'CSI' Is Corny and Clichéd but You Can't Help but Love It
There are fumbles, foolish plot devices, annoying clichés and daft jokes by the dozens, but CSI is nearly impossible to stop watching.
It’s been said that serial killers will sometimes insert themselves into investigations of their own crimes, attempting to “help” the police along. In this 13th season of CSI, the show’s writers frequently attempt to insert the police into the crime as the show drifts toward the melodramatic and believability gets stretched almost to the point of breaking. That said, you can't help but love this stalwart show and its cast and writers.
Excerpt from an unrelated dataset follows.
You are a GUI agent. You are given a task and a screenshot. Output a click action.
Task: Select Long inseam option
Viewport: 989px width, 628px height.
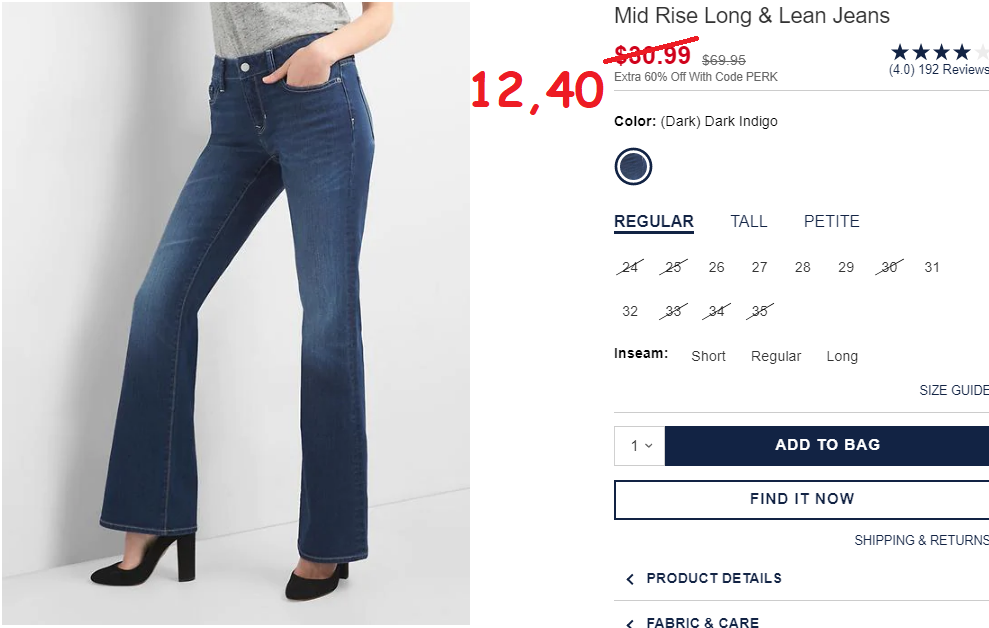coord(842,356)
There are fumbles, foolish plot devices, annoying clichés and daft jokes by the dozens but it’s nearly impossible to stop watching.
Ted Danson returns for his second season as D.B. Russell, the man who came down from Seattle to apparently set Las Vegas to right with his ability to close cases within 42 minutes and his sometimes self-effacing humor. Danson is a gifted comedic actor and he brings this expertise with him into this role, giving the character the right balance between eccentric genius and corny goofball. (And thus keeping the show from disappearing up its own backside.)
He’s joined by another former Seattle cop, Julie Finlay (Elizabeth Shue), who seems almost interchangeable with the departed Marg Helenberger’s Catherine Willows but that hardly matters, there’s nothing here that’s going to upset your enjoyment of the show save for maybe that crossover episode starring Gary Sinise who just happens to be visiting from New York’s C.S.I department. (Didn’t crossovers die around the time Diff’rent Strokes and The Facts of Life went off the air? Shouldn’t they have?)
Cast stalwarts George Eads and Jorja Fox are still hanging around, though Fox isn’t used nearly enough throughout the season and Eads might get more screen time than necessary as his tough guy bluster becomes hard to take in large doses by the fourth of fifth episode.
And about those episodes?
There are some real killers, including “Last Woman Standing”, in which a group of well-known poker players are knocked off one by one, “Dead of the Class” in which David Phillips (David Berman) attends his high school reunion where (GASP!) a murder has been committed. Ol’ D.B. Russell’s in trouble too at the very start of the season as his family’s bound up in a kidnapping plot (“Karma To Burn”) and, later, his star basketball player son is perilously close to being a murder suspect (“Pick and Roll”).
We get to learn about some of Finlay’s unrealized dreams in a tennis episode and watch her interact with one of her ex-husbands as she returns to Seattle in an attempt to solve a serial killer case. No character seems immune from being drawn into the chaos, even Warrick Brown, dead since the ninth season, is not immune from having crime invade his otherwise (ahem) peaceful existence. (That episode, “Fallen Angels”, might find you talking back to the TV once or twice. Might.)
There’s plenty of labyrinthine explanations for labyrinthine motives and labyrinthine murder plotsm but that of course is just part of the fun behind each episode, even the season cliff hanger, which features not just a guest appearance from Black Sabbath (hyping the band’s then new album 13) but memorable performances from Eric Roberts and Tim Matheson.
DVD extras include a handful of episodes with audio commentary, a number of deleted scenes and several featurettes that round out the sixth disc which, it so happens, also features a video for Black Sabbath’s “End of the Beginning”. CSI isn’t high art, of course; it can’t compete with cable shows such as Breaking Bad or Dexter for the rights to moral ambiguity and character development but it sure can outsmart a whole lot of what’s on network TV. Take that for whatever it’s worth.